Importantly, she said the event helped prepare her for what to expect at this weekend’s elite women’s road race at the UCI Road World Championships in Yorkshire, England.
Van de Winkel placed 32nd overall in the seven-day tour that finished in Privas on September 19. She had competed in the race three times previously and said each year threw up different challenges.
“This time the route was very difficult – a total of 850km and 15 000m of ascent.
“Coming from SA we are not used to riding so many hard and long days in a row,” said Van de Winkel.
“But more than that, the route is very technical and the bunch is big on narrow twisty roads with plenty of switchbacks up and down which we don’t have in SA.”
Van de Winkel said the technical course required plenty of braking and accelerating, which meant one needed to concentrate continually while riding in a big bunch.
“If you’re not used to all this your stress levels as a rider are high and this prohibits you from riding to your full ability.
“The other factor I battled with initially was the heat. The racing in the EU starts in the afternoon around 1 to 1.30pm when the temperatures were in the high 30s, reaching 40C. This means you must stay hydrated, and feeding en route is important.”

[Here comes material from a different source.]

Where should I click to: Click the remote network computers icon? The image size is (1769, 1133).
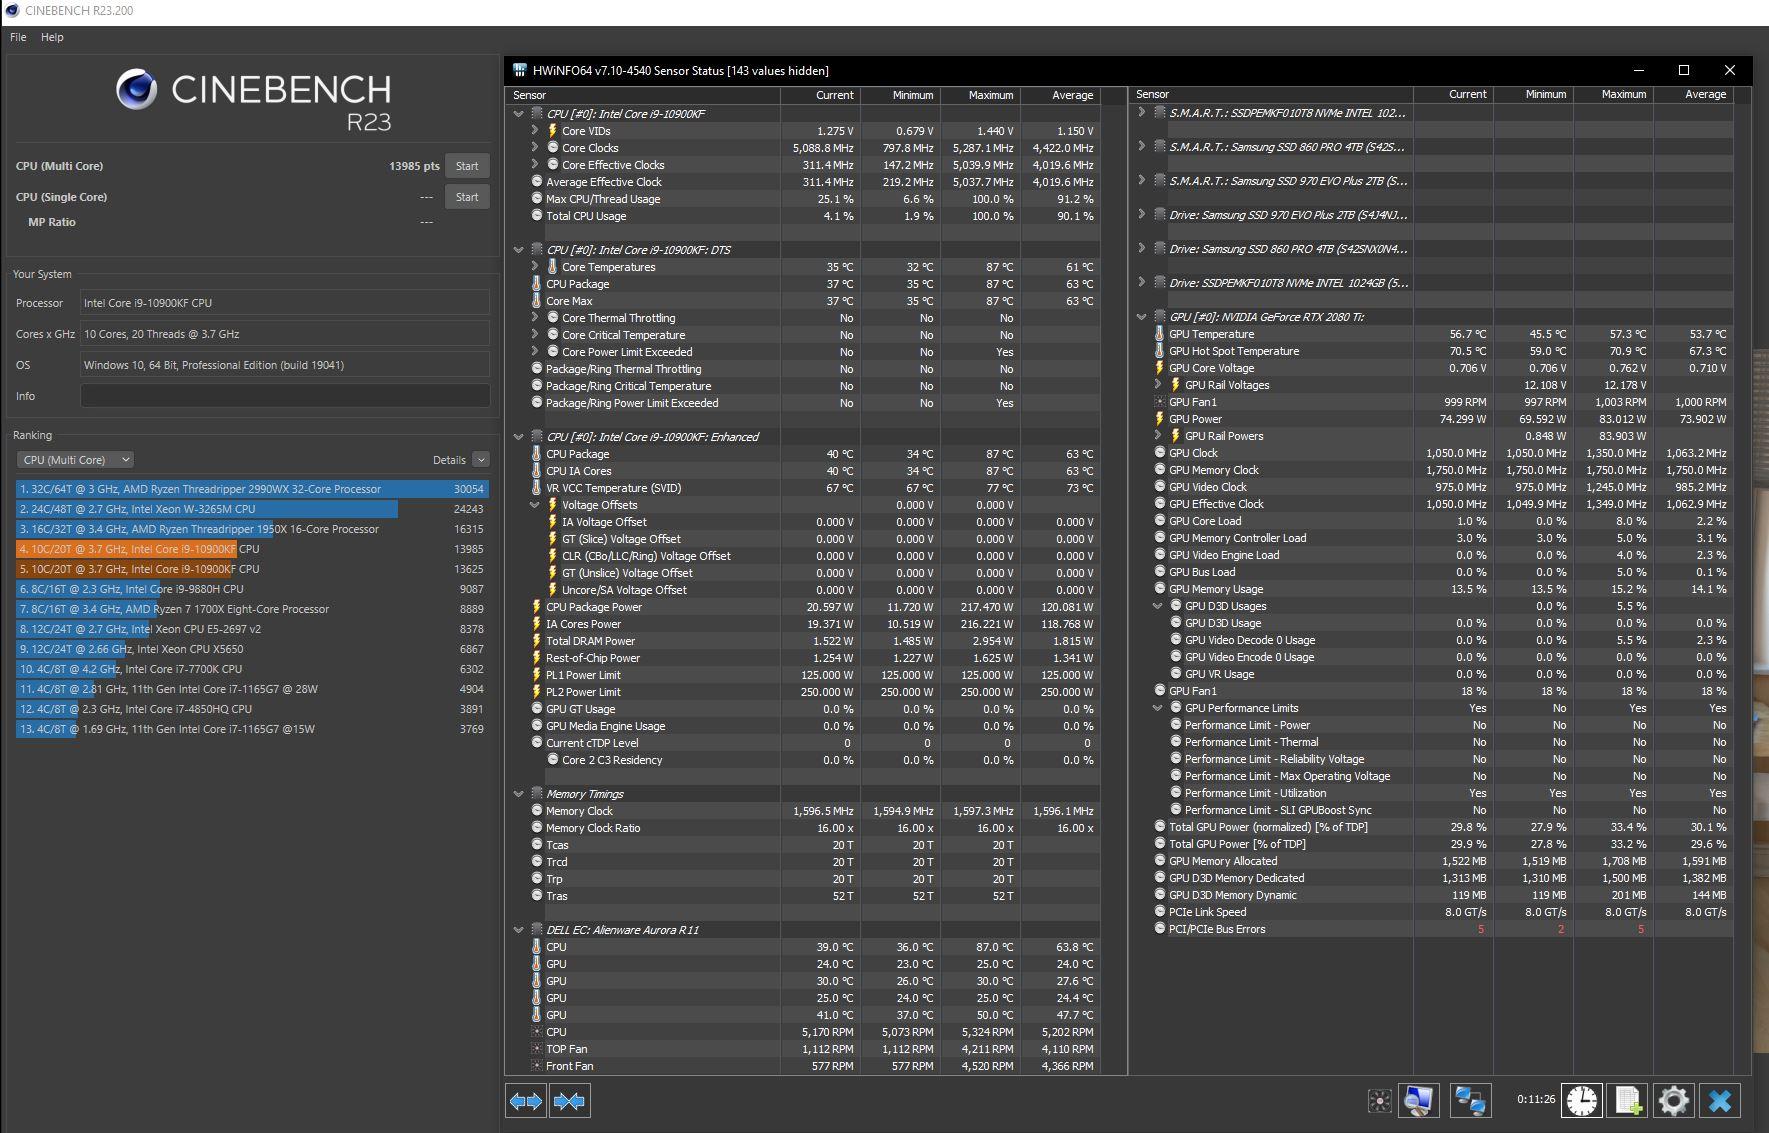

She felt bunch riding on that scale was a skill one needed to practise and compared it to being in a giant washing machine.
“You need to keep making sure you get into the right flow or else you end up at the back.
“There are always people who don’t hold their line in the bunch and those who ride straight through it or try to take the smallest gap they see.
“As long as you focus on what’s in front of you and your front wheel and go with the flow or take the gaps to keep moving forward you generally don’t care what happens behind.”
While Van de Winkel was not disappointed with her overall result she was not satisfied either.
“I’ve done better before but I can see the level of women’s racing since I was last in the EU has definitely got stronger and I can’t say the same for the level of racing in SA.
“Some of the African riders, who were also racing Ardeche, were much stronger than our team which was also not the case a few years ago.
“My aim was to try to get into some breaks to get a good stage result but I did not achieve this.”
She felt the race was a big step up for them and an eye-opener as to the level they should aim for in order to make an impact in such races.
“Getting top 30s in GC is okay if your aim is just to compete and finish a race. But that should not be what we’re aiming for.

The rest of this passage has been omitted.